Au sein de notre série d’articles relatifs à la traversée de NAT, nous avons abordé, dans cet autre billet, une approche courante envisagée par les acteurs de l’industrie : les ALG et SBC. Nous en avions conclu que cette approche, si elle n’est pas dénuée de bon sens, est sujette principalement à deux gros problèmes :

  • Les implémentations « grand public » des ALG sont le plus souvent lacunaires, engendrant plus de problèmes qu’elles en résolvent.
  • Les SBC requièrent des compétences et connaissances coûteuses les réservant à certains types d’environnements.

Il était par conséquent nécessaire de combler le vide qui caractérisa la traversée de NAT pendant longtemps, avant que les standards commencent à se développer sérieusement. Des approches ont été envisagées par les différentes implémentation de serveurs SIP au fil du temps, que ce soit de soft switch/IPBX complets (Asterisk, FreeSWITCH) ou de « simples » proxys. Nous allons nous attarder ici particulièrement sur ce dernier cas, et en particulier sur OpenSIPS, un proxy SIP particulièrement performant, modulaire et évolutif.

Avant toute chose, le choix que nous avons fait ici est totalement arbitraire : l’approche envisagée par OpenSIPS est intéressante, mais les approches concurrentes ne le sont pas moins. Il serait surtout illusoire de vouloir traiter toutes les solutions existantes à l’heure actuelle : chacune dispose de ses avantages et de ses inconvénients, et cela revient essentiellement à une question de situation : un Asterisk ou un FreeSWITCH notamment seront probablement plus appropriés dans des cas nécessitant à la fois une gestion de SIP et des services additionnels (voicemail, …), typiques des soft switchs. Pourquoi OpenSIPS et non une de ces solutions mainstream ? Parce que OpenSIPS permet, par sa conception même, de fournir certes moins de services différents, mais gère les sessions SIP admirablement bien tout en fournissant un niveau de performances réellement intéressant.

Les racines d’OpenSIPS remontent à SIP Express Router (SER), une des solutions les plus populaires aux débuts de SIP grâce à ses performances relatives impressionnantes, sa flexibilité et son interopérabilité. Au fil de son développement, SER a donné naissance à un dérivé open source nommé OpenSER/Kamailio. OpenSIPS reprend le développement direct d’OpenSER en gardant à l’esprit les mêmes concepts qui avaient fait la force de SER à l’origine. A l’heure actuelle, OpenSIPS et Kamailio sont deux projets Open Source suivant globalement la même orientation, à quelques légères différences près, et il n’est pas rare d’y observer des évolutions similaires, voire identiques.

- **Exercice court 1**
Selon l'extrait consacré à OpenSIPS, à quelle solution remontent les racines de ce proxy SIP ?

- **Documents fournis**
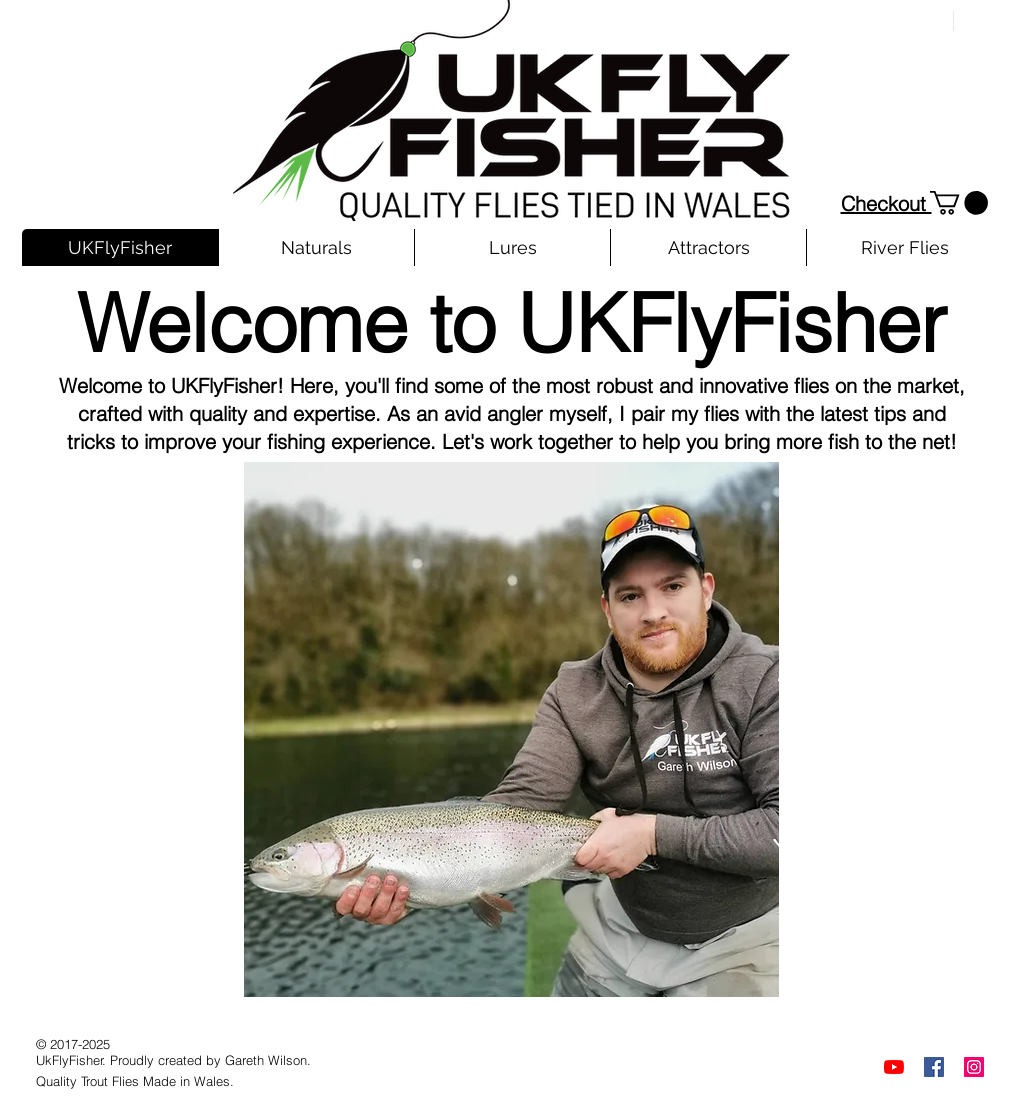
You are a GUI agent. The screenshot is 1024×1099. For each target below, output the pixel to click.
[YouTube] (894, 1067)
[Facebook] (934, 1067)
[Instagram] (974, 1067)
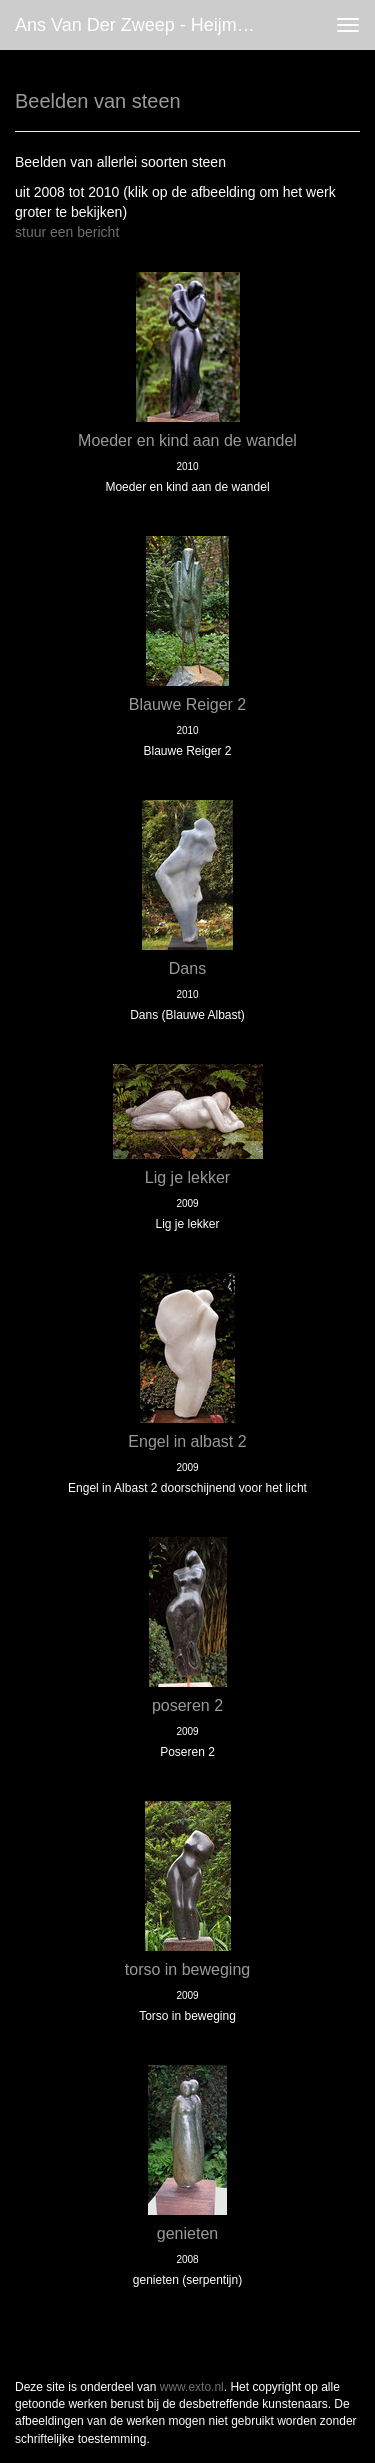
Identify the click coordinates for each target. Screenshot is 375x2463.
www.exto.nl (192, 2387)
---
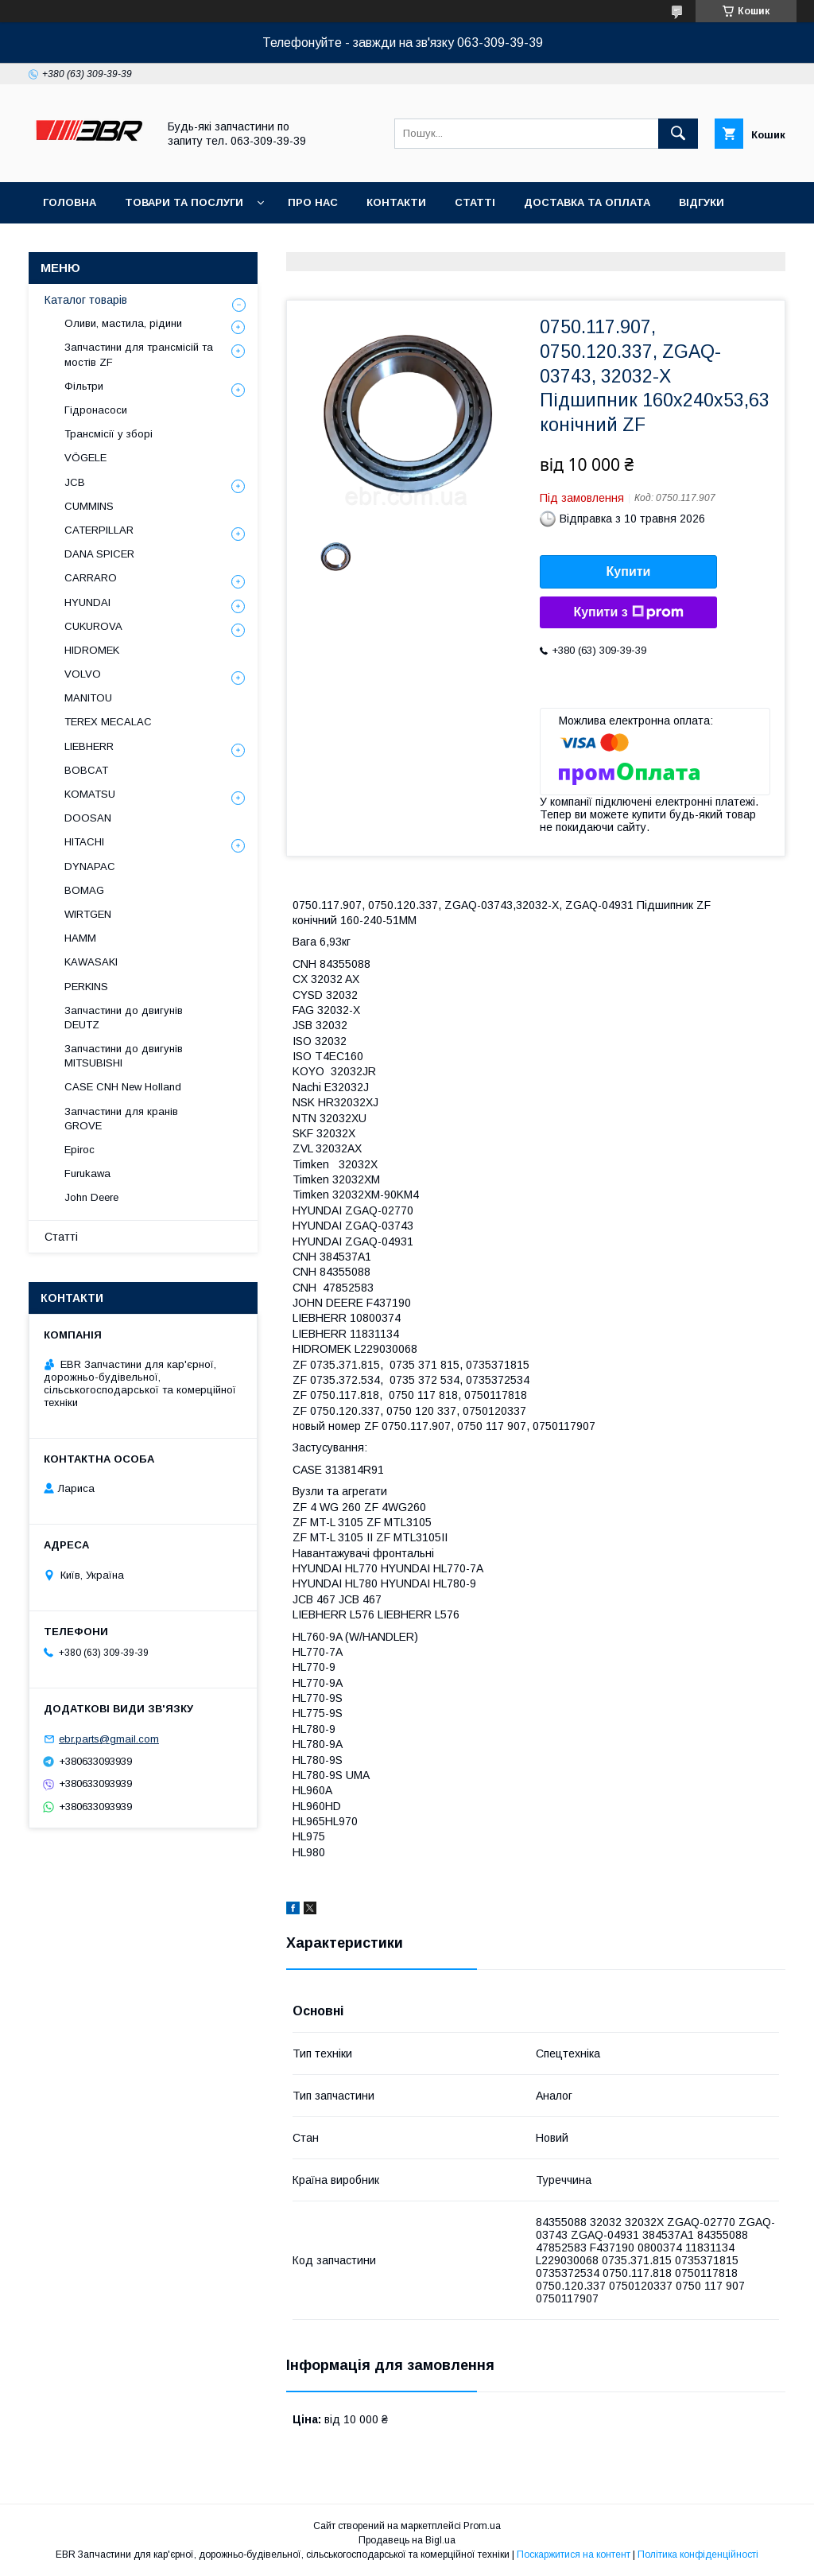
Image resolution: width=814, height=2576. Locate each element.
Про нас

- **Exercice court 2**
Dans les enregistrements, reprenez les lignes comprises entre celle qui contient « You are a GUI » et celle qui contient « [Instagram] (974, 1067) », toutes deux incluses, en substituant « point » à « pixel » sans rien modifier d'autre.

- **Solution 1**
À SIP Express Router (SER).

- **Solution 2**
You are a GUI agent. The screenshot is 1024×1099. For each target below, output the point to click.
[YouTube] (894, 1067)
[Facebook] (934, 1067)
[Instagram] (974, 1067)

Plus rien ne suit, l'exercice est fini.